15. The method as claimed in claim 14 wherein said temperature maintenance stage is a reactor for cracking said residual oil liquid.

16. The method as claimed in claim 15 wherein said temperature maintenance stage is at a temperature of 1000° to 1600° C. and 2 to 10 bar.

17. The method as claimed in claim 15 wherein said cracked residual oil reaction products are fed to said inertial vapor-liquid separator containing the distillates.

18. The method as claimed in claim 10 wherein said cracked residual oil reaction products and distillates are separated into a liquid portion and a vapor portion.

19. The method as claimed in claim 1 wherein said heating stage comprises an atomizer, a contactor and an inertial vapor-liquid separator.

20. The method as claimed in claim 19 wherein said atomizer is selected from the group consisting of conical and cylindrical convergent-divergent nozzle atomizers.

21. The method as claimed in claim 1 wherein said temperature maintenance stage comprises a reactor and an inertial vapor-liquid separator.

22. The method as claimed in claim 1 wherein said second heating stage comprises an atomizer, a contactor and an inertial vapor-liquid separator.

23. A method for cracking heavy oil comprising feeding residual heavy oil first to a heating stage comprising an atomizer, a contactor and an inertial vapor-liquid separator, and then to at least one stage selected from the group consisting of temperature maintenance stage comprising a reactor and an inertial vapor-liquid separator, and a second heating stage comprises an atomizer, a contactor and an inertial vapor-liquid separator

24. The method as claimed in claim 23 wherein said at least one stage is a second heating stage.

25. The method as claimed in claim 23 wherein said at least one stage is a temperature maintenance stage.

26. The method as claimed in claim 23 wherein up to four of each one at least one heating stage and at least one stage selected from the group consisting of a second heating stage and a temperature maintenance stage are present.

27. The method as claimed in claim 23 wherein said heating stage occurs in a heating pressurized combustor.

28. The method as claimed in claim 23 wherein an oxidation reaction occurs in said heating stage.

29. The method as claimed in claim 28 wherein heating gas formed in said heating pressurized combustor is fed to an atomizer along with a residual heavy oil feed.

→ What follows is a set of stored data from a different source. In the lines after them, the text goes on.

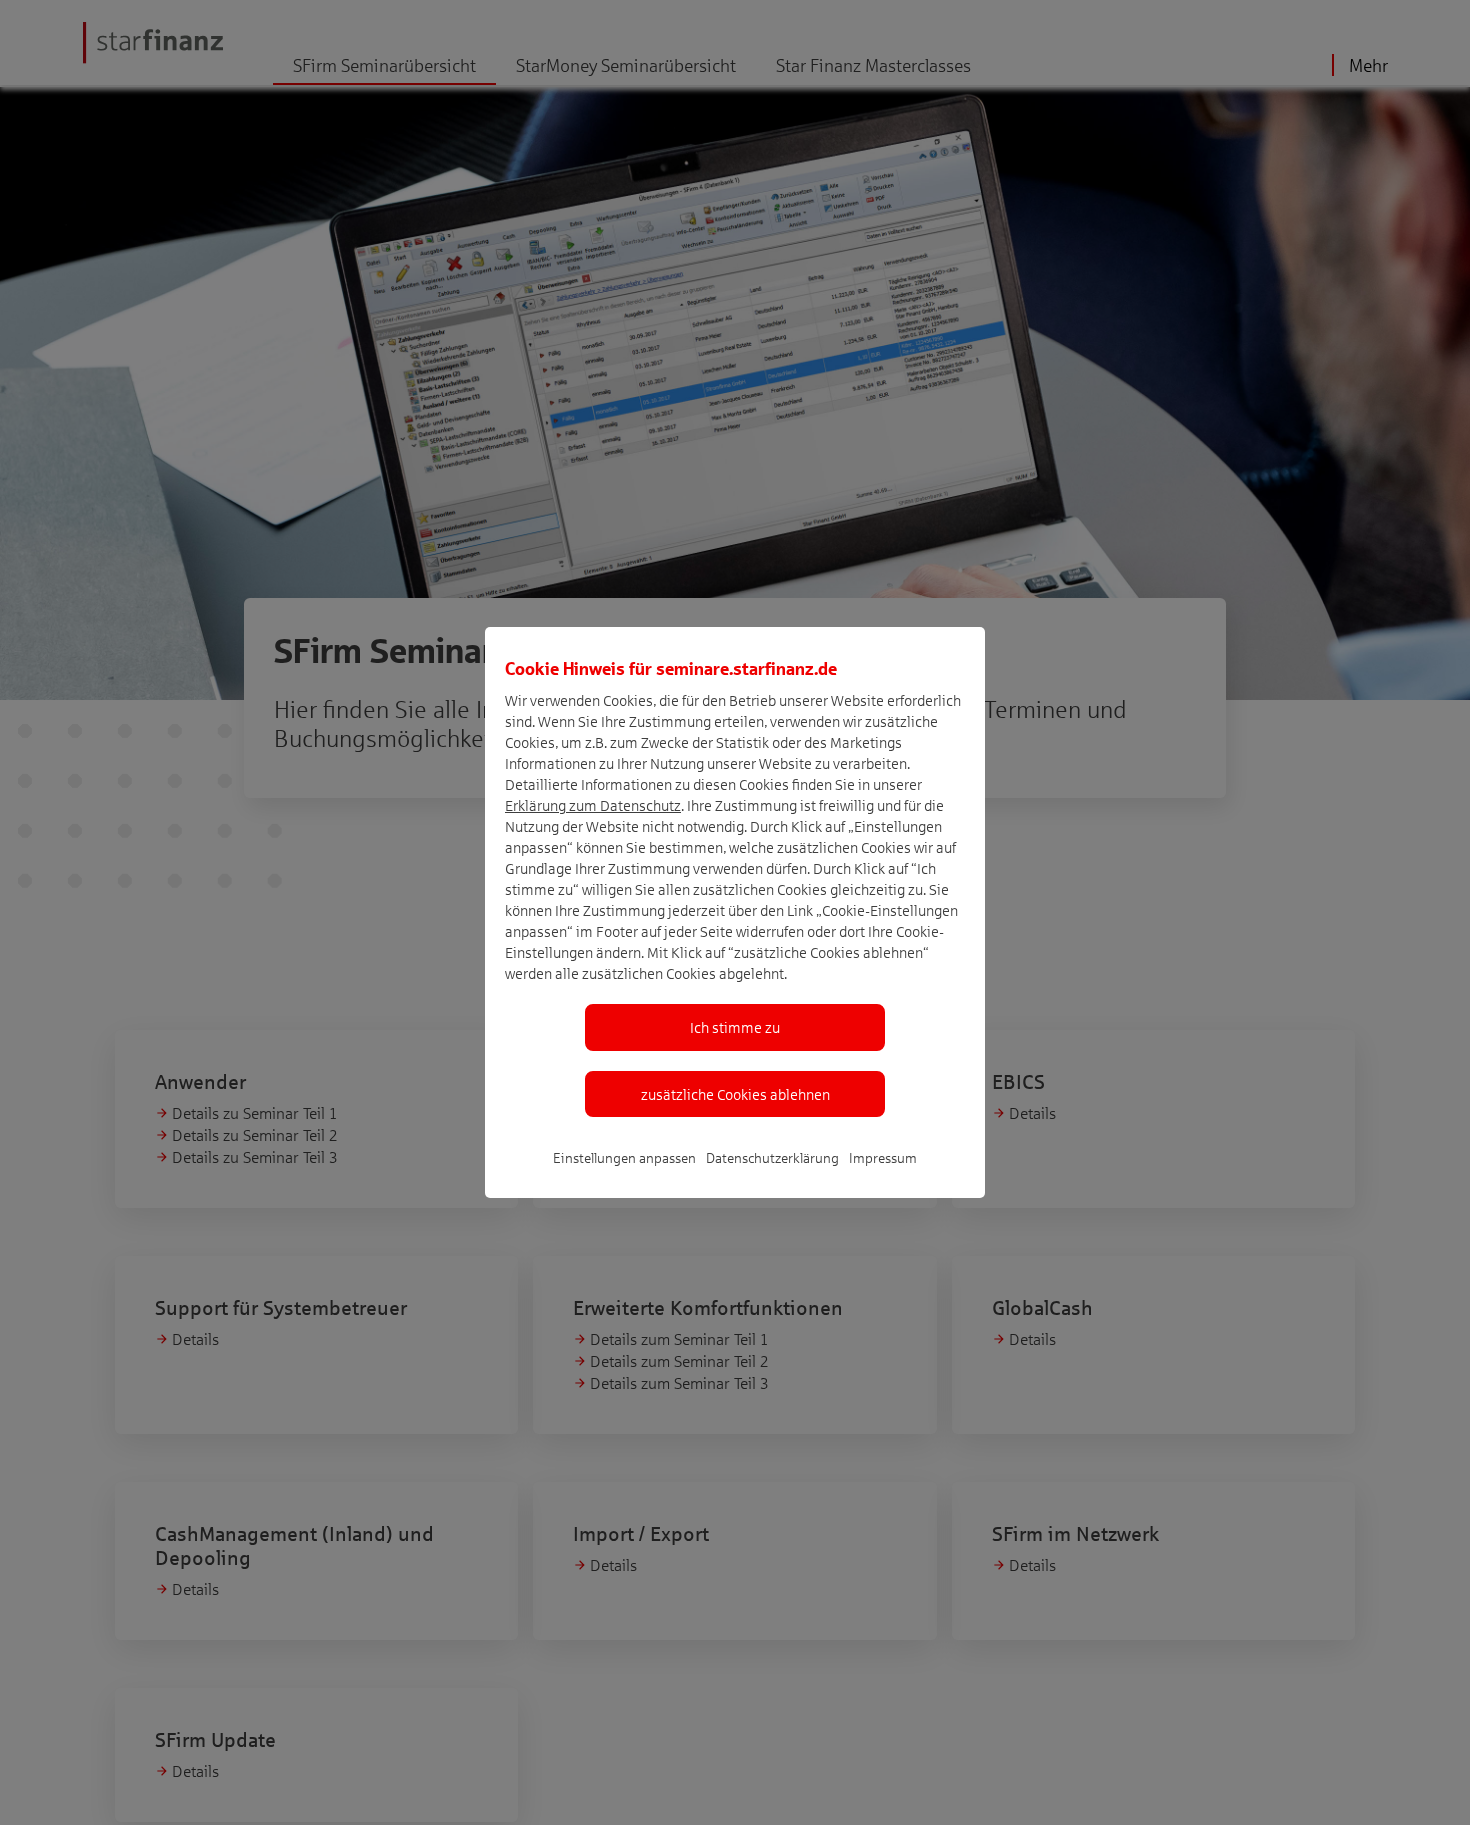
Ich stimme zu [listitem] (735, 1027)
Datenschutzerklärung (772, 1157)
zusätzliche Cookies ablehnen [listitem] (735, 1094)
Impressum (883, 1157)
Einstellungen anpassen (624, 1157)
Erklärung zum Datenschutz (593, 805)
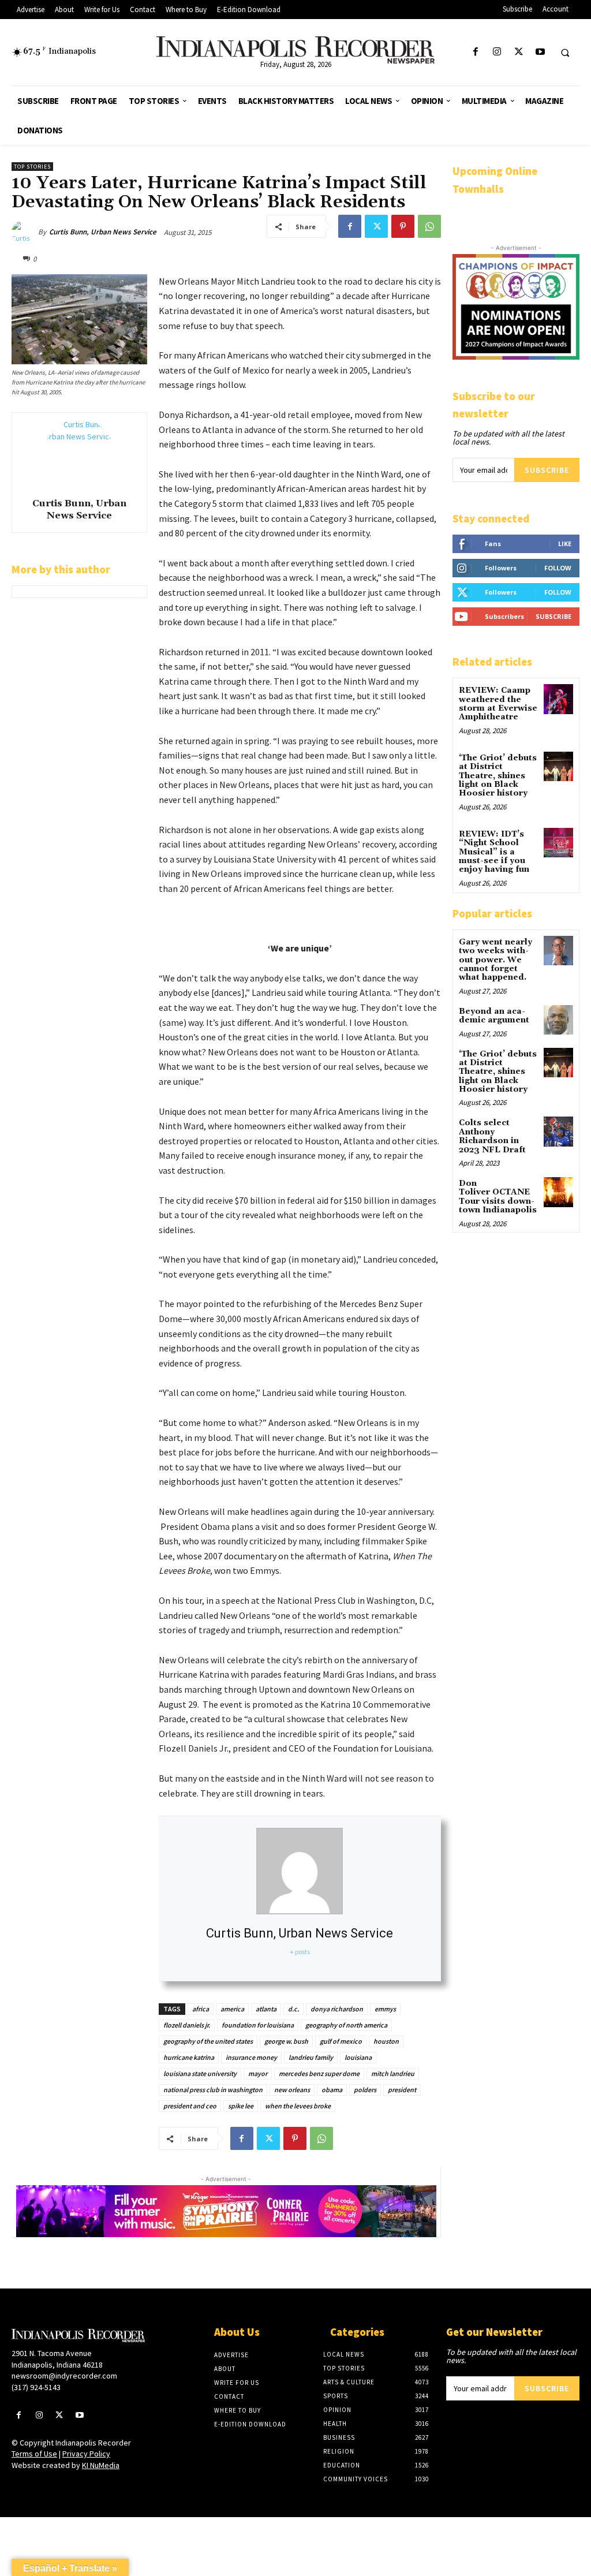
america (232, 2008)
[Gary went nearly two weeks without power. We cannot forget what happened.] (558, 950)
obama (331, 2089)
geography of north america (346, 2025)
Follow (557, 567)
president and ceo (189, 2105)
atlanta (266, 2008)
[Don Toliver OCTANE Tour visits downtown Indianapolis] (558, 1192)
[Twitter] (518, 52)
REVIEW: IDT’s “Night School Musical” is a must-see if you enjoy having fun (494, 852)
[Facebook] (476, 52)
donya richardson (337, 2008)
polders (365, 2089)
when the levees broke (298, 2105)
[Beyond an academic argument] (558, 1020)
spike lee (240, 2105)
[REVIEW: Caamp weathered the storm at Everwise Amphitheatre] (558, 699)
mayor (257, 2073)
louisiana (358, 2057)
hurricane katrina (188, 2057)
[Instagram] (497, 52)
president (402, 2089)
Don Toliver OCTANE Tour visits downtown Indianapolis (498, 1196)
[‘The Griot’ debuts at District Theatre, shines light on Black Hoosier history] (558, 766)
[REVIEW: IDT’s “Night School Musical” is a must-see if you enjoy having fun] (558, 842)
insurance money (251, 2057)
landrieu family (311, 2057)
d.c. (293, 2008)
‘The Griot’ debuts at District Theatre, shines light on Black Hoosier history (498, 776)
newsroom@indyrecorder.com (64, 2375)
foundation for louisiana (258, 2025)
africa (200, 2008)
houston (386, 2041)
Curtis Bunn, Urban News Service (102, 232)
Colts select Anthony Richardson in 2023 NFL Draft (492, 1136)
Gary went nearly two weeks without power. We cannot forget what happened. (495, 960)
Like (564, 543)
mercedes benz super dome (319, 2073)
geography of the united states (208, 2041)
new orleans (292, 2089)
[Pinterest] (402, 226)
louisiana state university (200, 2073)
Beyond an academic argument (494, 1015)
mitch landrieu (392, 2073)
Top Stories (32, 166)
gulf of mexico (341, 2041)
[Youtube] (540, 52)
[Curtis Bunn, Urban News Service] (25, 232)
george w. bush (286, 2041)
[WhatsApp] (429, 226)
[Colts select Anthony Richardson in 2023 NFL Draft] (558, 1131)
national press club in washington (213, 2089)
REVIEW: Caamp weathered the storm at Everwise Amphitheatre (498, 703)
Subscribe (547, 470)
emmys (385, 2008)
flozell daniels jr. (186, 2025)
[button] (565, 52)
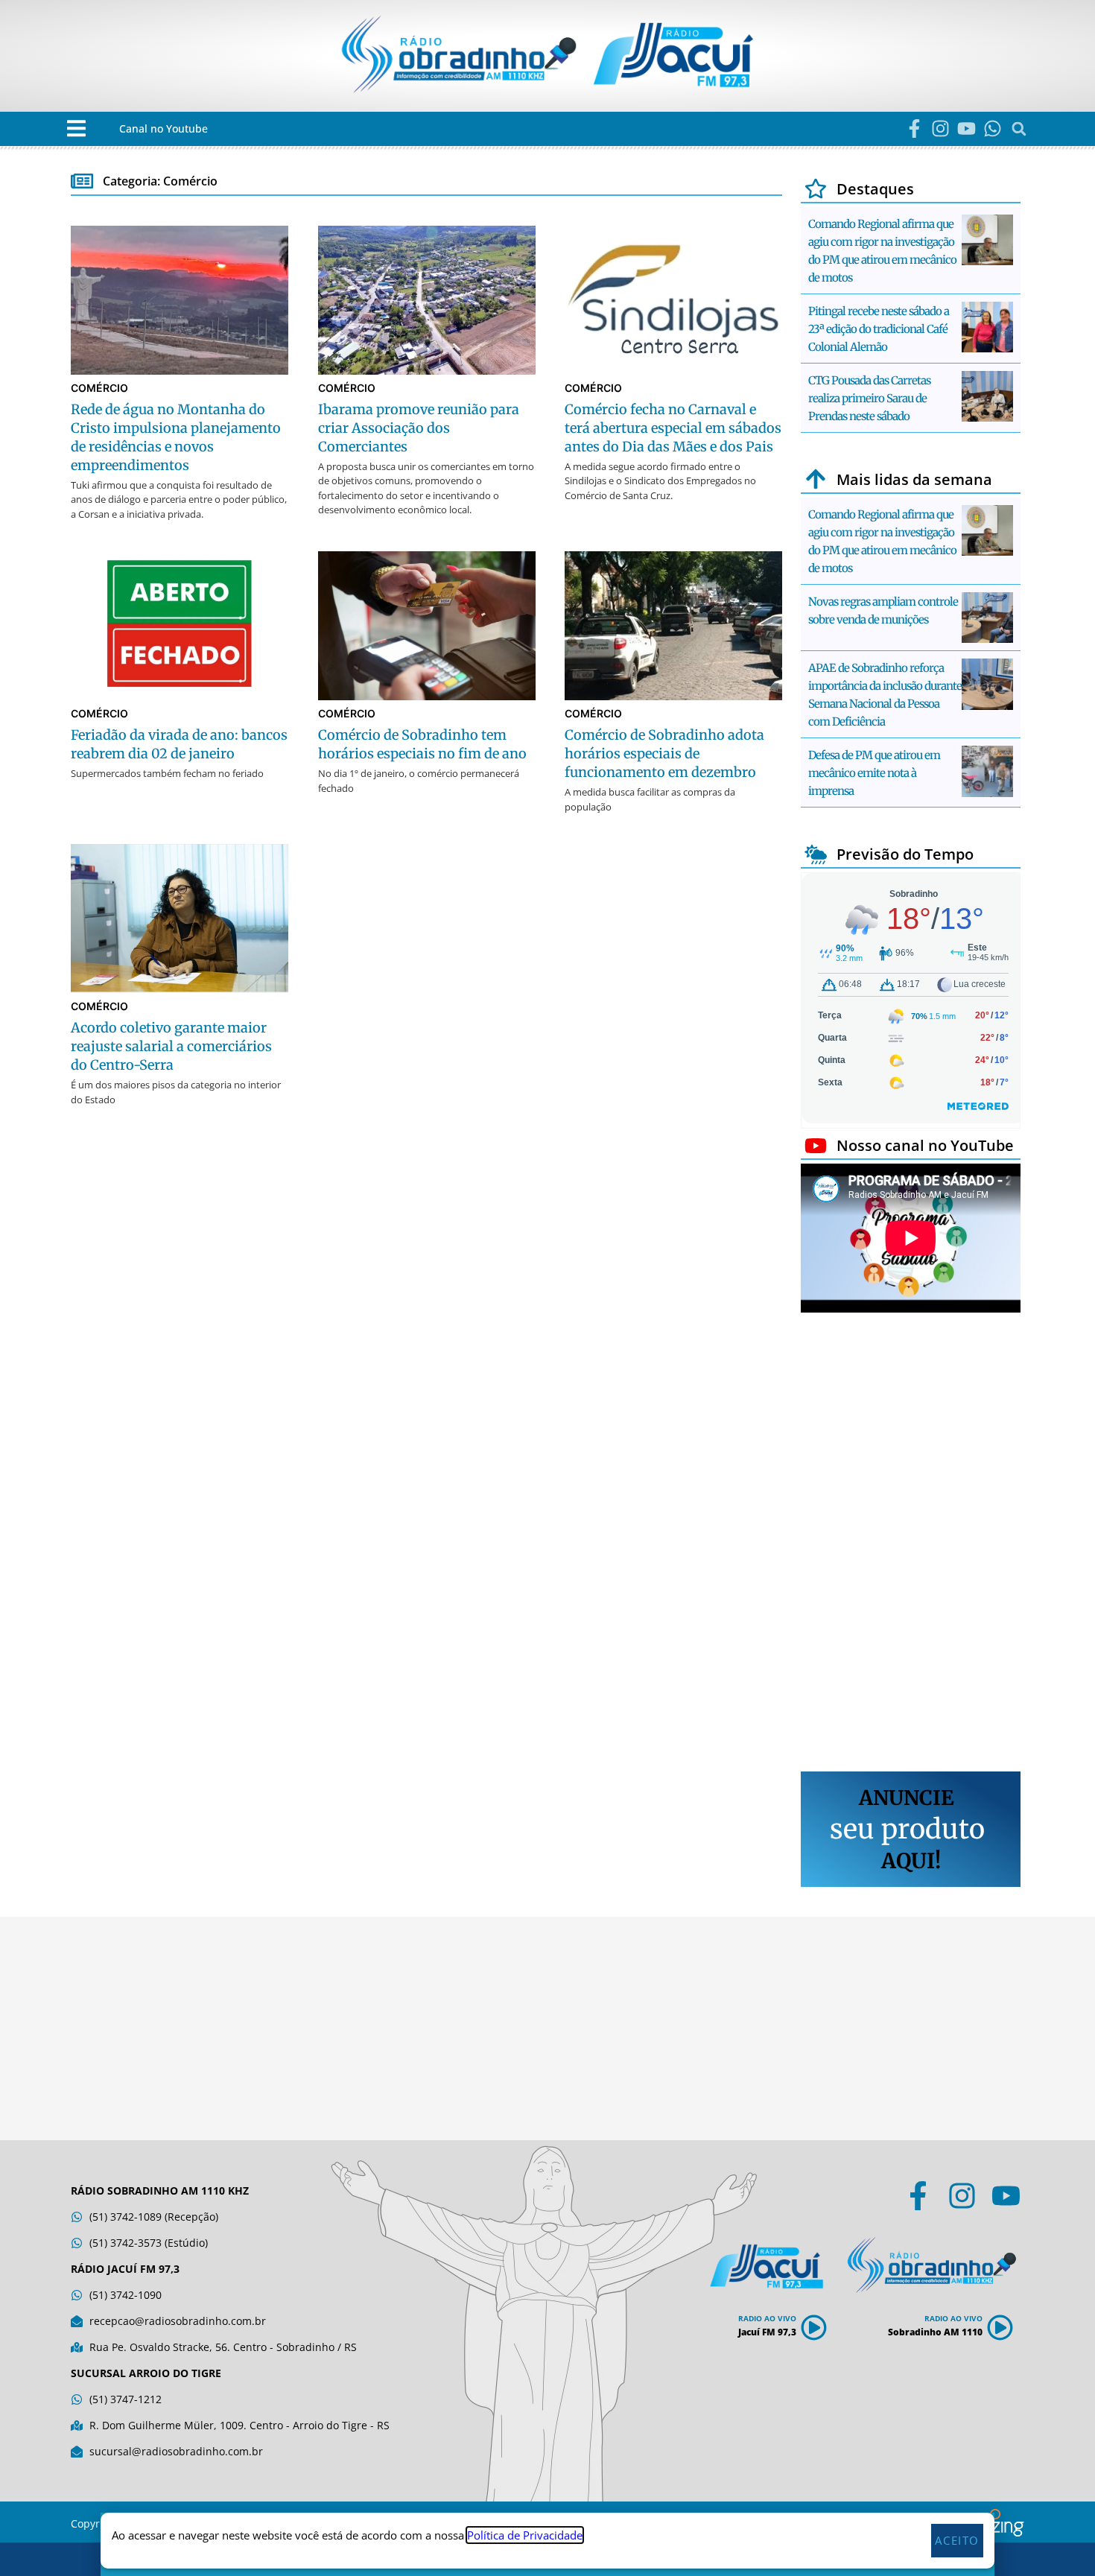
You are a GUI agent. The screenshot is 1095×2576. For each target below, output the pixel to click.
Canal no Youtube (163, 128)
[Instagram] (940, 128)
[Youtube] (966, 128)
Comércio (99, 387)
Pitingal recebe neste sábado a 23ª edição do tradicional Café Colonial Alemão (878, 329)
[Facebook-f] (914, 128)
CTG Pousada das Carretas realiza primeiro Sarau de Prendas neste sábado (869, 398)
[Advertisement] (911, 1544)
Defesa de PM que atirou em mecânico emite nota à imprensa (874, 773)
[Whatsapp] (992, 128)
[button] (76, 128)
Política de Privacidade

30. The method as claimed in claim 29 wherein said residual heavy oil feed contains at least 25% of species having a boiling point great than 524° C.

31. The method as claimed in claim 30 wherein said residual heavy oil is partially hydrogenated prior to atomization.

32. The method as claimed in claim 23 wherein said atomized residual heavy oil feed is fed to a contactor and maintained for a residence time sufficient to convert the atomized residual heavy oil to distillates.

33. The method as claimed in claim 32 wherein reactions occurring in said contactor are at a temperature between 650° and 850° C.

34. The method as claimed in claim 32 wherein reaction products from said contactor are fed to an inertial vapor-liquid separator to separate said reaction products into vapor and liquid portions.

35. The method as claimed in claim 23 wherein said inertial vapor-liquid separator is a cyclone.

36. The method as claimed in claim 29 wherein remaining residual oil liquid is fed to said temperature maintenance stage.

37. The method as claimed in claim 23 wherein said temperature maintenance stage is a reactor for cracking said residual oil liquid.

38. The method as claimed in claim 23 wherein said temperature maintenance stage is at a temperature of 1000° to 1600° C. and 2 to 10 bar.

39. The method as claimed in claim 23 wherein said cracked residual oil reaction products are fed to said inertial vapor-liquid separator containing the distillates.

40. The method as claimed in claim 32 wherein said cracked residual oil reaction products and distillates are separated into a liquid portion and a vapor portion.

41. The method as claimed in claim 23 wherein said atomizer is selected from the group consisting of conical and cylindrical convergent-divergent nozzle atomizers.